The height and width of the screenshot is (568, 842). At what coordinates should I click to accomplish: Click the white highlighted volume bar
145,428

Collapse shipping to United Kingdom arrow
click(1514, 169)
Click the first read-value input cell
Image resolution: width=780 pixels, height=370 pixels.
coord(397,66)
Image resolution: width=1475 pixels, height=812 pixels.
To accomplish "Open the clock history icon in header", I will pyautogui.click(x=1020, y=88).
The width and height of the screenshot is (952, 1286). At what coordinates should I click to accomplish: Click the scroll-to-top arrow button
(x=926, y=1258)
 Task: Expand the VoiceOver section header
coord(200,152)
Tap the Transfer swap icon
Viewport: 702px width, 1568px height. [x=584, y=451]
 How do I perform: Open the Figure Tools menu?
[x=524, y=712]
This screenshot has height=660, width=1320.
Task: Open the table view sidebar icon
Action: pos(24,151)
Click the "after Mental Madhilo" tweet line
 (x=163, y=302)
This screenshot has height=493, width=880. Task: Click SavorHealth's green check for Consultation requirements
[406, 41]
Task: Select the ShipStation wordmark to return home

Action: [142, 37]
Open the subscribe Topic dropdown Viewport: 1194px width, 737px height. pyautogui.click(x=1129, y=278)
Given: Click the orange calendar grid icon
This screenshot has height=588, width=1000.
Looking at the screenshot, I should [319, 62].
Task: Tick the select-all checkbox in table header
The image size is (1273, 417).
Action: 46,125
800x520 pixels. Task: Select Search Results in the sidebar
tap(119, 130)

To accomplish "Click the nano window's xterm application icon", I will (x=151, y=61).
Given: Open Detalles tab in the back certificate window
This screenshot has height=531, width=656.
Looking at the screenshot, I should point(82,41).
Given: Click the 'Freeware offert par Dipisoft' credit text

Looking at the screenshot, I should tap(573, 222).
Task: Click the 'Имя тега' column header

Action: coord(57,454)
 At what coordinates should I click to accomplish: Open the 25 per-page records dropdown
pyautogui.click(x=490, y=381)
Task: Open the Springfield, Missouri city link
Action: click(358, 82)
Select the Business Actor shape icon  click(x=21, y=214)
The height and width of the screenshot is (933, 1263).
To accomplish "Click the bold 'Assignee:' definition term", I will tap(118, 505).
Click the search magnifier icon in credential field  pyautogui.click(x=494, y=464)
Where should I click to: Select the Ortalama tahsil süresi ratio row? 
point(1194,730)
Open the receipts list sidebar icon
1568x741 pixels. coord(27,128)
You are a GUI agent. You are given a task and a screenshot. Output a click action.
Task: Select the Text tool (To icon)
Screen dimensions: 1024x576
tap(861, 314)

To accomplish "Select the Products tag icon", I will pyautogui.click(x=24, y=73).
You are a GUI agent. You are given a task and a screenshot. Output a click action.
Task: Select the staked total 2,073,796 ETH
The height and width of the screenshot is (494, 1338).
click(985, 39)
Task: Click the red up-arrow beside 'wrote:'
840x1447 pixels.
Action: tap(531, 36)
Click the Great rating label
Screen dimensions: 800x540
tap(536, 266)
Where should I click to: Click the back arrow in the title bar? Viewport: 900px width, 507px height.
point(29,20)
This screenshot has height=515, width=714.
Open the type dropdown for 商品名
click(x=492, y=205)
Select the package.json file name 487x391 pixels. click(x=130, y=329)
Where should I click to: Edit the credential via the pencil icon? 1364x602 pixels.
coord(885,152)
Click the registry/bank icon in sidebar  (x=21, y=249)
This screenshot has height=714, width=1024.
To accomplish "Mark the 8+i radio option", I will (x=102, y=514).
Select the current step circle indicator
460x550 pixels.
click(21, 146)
◇ ◇ ◇ ◇ ◇
**WORK TASK:**
Please filter the entries for the word "window" and copy the lines that have it.

**ANSWER TO THIS PROBLEM:**
To accomplish "Click the nano window's xterm application icon", I will (x=151, y=61).
Given: Open Detalles tab in the back certificate window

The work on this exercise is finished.